Glad I'm not the only one that didn't like Lucas. The character was an a-hole. He was always abusive towards Eleven and pretty much refused to call her by name, instead calling her Weirdo. It was either bad writing or bad acting. If it was the writing it was bad because Mike or Dustin should have put their foot down and stopped that right off the bat. If it was the acting it was as you said, there was no slow boil, building up to jealousy of Mike and Eleven. He just came across as a jerk.


----------



## cheesesteak (Jul 24, 2003)

I thought Lucas the character and the kid who played him were great. Just because we like Eleven doesn't mean Lucas should. Lucas was suddenly replaced as Mike's best friend by a weirdo, probably cootie infested girl and wasn't happy about it.


----------



## ClutchBrake (Sep 5, 2001)

Oh, and the closest parallel to me wasn't any of the 80s movies; it was Silent Hill. The games, not the movies.


----------



## NJChris (May 11, 2001)

ClutchBrake said:


> Glad I'm not the only one that didn't like Lucas. The character was an a-hole.

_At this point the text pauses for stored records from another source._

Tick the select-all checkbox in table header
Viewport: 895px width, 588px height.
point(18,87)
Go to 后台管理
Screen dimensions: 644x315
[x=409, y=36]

He was always abusive towards Eleven and pretty much refused to call her by name, instead calling her Weirdo. It was either bad writing or bad acting. If it was the writing it was bad because Mike or Dustin should have put their foot down and stopped that right off the bat. If it was the acting it was as you said, there was no slow boil, building up to jealousy of Mike and Eleven. He just came across as a jerk.

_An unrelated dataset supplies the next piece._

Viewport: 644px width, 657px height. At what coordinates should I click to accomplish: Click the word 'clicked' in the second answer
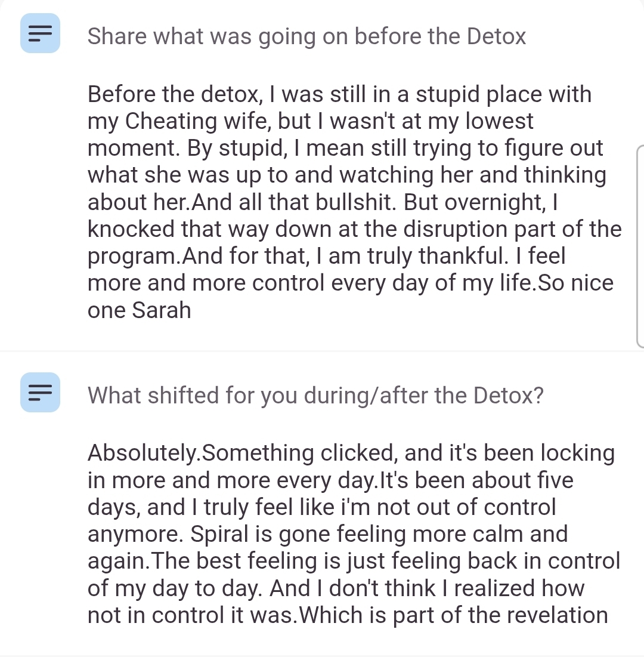pyautogui.click(x=358, y=453)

I just finished this a few days ago.

Thought it was great. Felt movie quality to me.

And Lucas and his friends are KIDS. They weren't adults to put their foot down and all that. KIDS.

I also thought Winona was great, as were all of the casting. Tho poor Mathew Modine had almost no lines really.


----------



## gweempose (Mar 23, 2003)

NJChris said:


> I also thought Winona was great, as were all of the casting. Tho poor Mathew Modine had almost no lines really.


I feel bad for Modine. I've always thought he was a solid actor, but his career basically stalled in the mid 90's after such an auspicious beginning. He was in some excellent stuff early on like Birdy, Full Metal Jacket, The Band Played On, etc ...


----------



## ClutchBrake (Sep 5, 2001)

NJChris said:


> And Lucas and his friends are KIDS. They weren't adults to put their foot down and all that. KIDS.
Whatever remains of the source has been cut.